[START INPUT MATERIAL]

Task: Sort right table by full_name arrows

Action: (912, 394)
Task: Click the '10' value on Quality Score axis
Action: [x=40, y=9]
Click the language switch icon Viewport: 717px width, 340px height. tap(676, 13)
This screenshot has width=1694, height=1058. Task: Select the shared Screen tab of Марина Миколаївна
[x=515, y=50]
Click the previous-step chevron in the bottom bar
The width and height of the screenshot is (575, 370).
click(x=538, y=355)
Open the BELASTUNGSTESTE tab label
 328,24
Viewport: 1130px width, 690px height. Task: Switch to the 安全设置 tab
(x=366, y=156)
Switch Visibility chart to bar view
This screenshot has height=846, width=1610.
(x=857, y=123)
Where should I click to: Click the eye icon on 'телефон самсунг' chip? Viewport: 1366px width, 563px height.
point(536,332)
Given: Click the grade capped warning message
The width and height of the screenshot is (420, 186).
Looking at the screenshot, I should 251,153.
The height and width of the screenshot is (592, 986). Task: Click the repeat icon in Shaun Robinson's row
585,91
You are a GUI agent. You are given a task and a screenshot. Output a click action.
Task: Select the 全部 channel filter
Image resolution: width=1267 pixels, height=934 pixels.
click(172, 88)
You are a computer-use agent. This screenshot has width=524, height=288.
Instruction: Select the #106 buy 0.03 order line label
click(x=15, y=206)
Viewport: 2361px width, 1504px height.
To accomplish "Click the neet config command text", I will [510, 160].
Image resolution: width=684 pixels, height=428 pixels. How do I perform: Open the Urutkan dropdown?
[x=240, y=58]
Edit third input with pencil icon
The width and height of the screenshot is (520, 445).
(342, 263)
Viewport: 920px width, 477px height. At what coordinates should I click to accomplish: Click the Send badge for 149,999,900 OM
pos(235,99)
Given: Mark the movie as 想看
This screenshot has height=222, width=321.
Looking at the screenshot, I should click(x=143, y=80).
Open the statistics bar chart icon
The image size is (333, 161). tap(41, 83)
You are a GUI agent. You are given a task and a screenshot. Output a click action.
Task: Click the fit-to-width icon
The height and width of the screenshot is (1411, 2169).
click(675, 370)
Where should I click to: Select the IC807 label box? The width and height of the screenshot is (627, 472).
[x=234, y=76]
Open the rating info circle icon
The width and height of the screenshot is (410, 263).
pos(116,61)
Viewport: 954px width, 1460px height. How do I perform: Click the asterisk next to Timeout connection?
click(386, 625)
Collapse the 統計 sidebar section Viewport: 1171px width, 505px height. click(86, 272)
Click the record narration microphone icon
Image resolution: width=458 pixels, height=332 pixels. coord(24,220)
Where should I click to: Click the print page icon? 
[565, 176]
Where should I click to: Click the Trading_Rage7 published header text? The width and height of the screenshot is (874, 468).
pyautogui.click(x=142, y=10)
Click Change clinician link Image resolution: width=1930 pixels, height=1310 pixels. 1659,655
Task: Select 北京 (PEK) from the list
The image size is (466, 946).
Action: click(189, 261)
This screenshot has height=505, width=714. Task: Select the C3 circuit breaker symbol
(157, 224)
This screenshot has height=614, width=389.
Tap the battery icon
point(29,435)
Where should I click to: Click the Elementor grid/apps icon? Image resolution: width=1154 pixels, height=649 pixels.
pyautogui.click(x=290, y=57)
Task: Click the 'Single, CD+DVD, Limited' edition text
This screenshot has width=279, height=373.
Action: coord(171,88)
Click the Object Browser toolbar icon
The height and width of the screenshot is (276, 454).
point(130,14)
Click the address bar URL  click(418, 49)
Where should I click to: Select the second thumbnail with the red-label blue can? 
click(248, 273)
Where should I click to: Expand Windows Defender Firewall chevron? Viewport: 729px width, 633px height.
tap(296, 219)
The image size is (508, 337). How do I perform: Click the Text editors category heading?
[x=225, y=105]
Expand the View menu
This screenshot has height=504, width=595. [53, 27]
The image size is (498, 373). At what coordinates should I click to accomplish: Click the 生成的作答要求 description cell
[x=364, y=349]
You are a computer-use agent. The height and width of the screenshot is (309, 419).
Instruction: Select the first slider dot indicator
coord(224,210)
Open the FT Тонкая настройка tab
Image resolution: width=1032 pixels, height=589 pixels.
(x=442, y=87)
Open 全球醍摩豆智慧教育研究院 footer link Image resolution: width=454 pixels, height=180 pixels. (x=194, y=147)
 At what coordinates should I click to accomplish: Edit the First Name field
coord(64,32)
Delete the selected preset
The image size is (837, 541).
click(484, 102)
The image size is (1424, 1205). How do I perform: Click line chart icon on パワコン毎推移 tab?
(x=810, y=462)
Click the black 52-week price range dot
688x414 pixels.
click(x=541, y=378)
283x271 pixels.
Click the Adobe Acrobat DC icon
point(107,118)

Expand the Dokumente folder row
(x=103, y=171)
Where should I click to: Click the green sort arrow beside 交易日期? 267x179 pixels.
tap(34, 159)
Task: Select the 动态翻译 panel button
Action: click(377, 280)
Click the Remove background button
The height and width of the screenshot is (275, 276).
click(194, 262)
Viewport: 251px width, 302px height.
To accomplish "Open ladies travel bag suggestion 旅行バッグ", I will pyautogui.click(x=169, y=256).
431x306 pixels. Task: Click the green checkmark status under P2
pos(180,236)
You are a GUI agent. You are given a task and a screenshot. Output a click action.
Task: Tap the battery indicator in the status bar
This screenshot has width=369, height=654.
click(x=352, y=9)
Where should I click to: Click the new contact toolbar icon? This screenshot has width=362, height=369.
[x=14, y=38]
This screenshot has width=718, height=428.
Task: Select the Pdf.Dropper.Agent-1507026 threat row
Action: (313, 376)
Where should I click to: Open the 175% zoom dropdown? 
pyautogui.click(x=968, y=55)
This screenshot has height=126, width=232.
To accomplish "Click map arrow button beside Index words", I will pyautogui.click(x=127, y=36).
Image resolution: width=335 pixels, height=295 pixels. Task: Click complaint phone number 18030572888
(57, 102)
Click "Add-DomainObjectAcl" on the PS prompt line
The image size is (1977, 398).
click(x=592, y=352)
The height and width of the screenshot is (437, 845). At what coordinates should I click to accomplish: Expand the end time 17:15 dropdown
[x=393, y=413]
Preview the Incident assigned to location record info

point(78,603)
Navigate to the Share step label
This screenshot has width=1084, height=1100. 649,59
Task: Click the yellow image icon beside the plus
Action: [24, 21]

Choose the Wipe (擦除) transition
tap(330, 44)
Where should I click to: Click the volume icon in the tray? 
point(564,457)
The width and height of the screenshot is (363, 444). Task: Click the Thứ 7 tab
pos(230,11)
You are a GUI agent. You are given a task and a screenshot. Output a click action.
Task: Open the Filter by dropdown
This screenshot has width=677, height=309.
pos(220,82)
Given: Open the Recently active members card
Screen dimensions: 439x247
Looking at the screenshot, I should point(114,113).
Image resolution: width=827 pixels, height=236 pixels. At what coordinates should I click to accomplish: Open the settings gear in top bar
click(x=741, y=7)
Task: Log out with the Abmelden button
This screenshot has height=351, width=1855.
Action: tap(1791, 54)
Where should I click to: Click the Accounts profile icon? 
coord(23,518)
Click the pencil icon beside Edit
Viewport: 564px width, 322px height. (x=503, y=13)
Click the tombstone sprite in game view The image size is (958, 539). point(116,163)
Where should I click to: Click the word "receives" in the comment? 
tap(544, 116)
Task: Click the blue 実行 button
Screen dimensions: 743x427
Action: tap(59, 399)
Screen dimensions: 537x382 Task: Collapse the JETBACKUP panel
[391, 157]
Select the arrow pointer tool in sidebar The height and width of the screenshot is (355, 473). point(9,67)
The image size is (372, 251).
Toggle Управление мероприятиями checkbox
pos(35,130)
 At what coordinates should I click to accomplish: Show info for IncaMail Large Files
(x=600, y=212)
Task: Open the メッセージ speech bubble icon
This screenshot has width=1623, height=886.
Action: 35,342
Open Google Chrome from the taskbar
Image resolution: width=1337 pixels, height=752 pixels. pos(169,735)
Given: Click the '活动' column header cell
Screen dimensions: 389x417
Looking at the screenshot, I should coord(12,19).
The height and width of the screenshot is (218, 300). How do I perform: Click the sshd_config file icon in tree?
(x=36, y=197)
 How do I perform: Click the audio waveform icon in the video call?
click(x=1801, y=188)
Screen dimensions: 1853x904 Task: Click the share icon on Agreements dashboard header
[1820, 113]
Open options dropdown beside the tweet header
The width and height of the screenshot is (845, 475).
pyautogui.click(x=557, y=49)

[END INPUT MATERIAL]

PROBLEM REQUIREMENTS:
Give the lines above as a JSON list of strings, one string per line and no blank lines. Start with the line with "Expand the View menu" and go on through the line with "(x=103, y=171)".

RESULT OF THIS EXERCISE:
[
  "Expand the View menu",
  "This screenshot has height=504, width=595. [53, 27]",
  "The image size is (498, 373). At what coordinates should I click to accomplish: Click the 生成的作答要求 description cell",
  "[x=364, y=349]",
  "You are a computer-use agent. The height and width of the screenshot is (309, 419).",
  "Instruction: Select the first slider dot indicator",
  "coord(224,210)",
  "Open the FT Тонкая настройка tab",
  "Image resolution: width=1032 pixels, height=589 pixels.",
  "(x=442, y=87)",
  "Open 全球醍摩豆智慧教育研究院 footer link Image resolution: width=454 pixels, height=180 pixels. (x=194, y=147)",
  " At what coordinates should I click to accomplish: Edit the First Name field",
  "coord(64,32)",
  "Delete the selected preset",
  "The image size is (837, 541).",
  "click(484, 102)",
  "The image size is (1424, 1205). How do I perform: Click line chart icon on パワコン毎推移 tab?",
  "(x=810, y=462)",
  "Click the black 52-week price range dot",
  "688x414 pixels.",
  "click(x=541, y=378)",
  "283x271 pixels.",
  "Click the Adobe Acrobat DC icon",
  "point(107,118)",
  "Expand the Dokumente folder row",
  "(x=103, y=171)"
]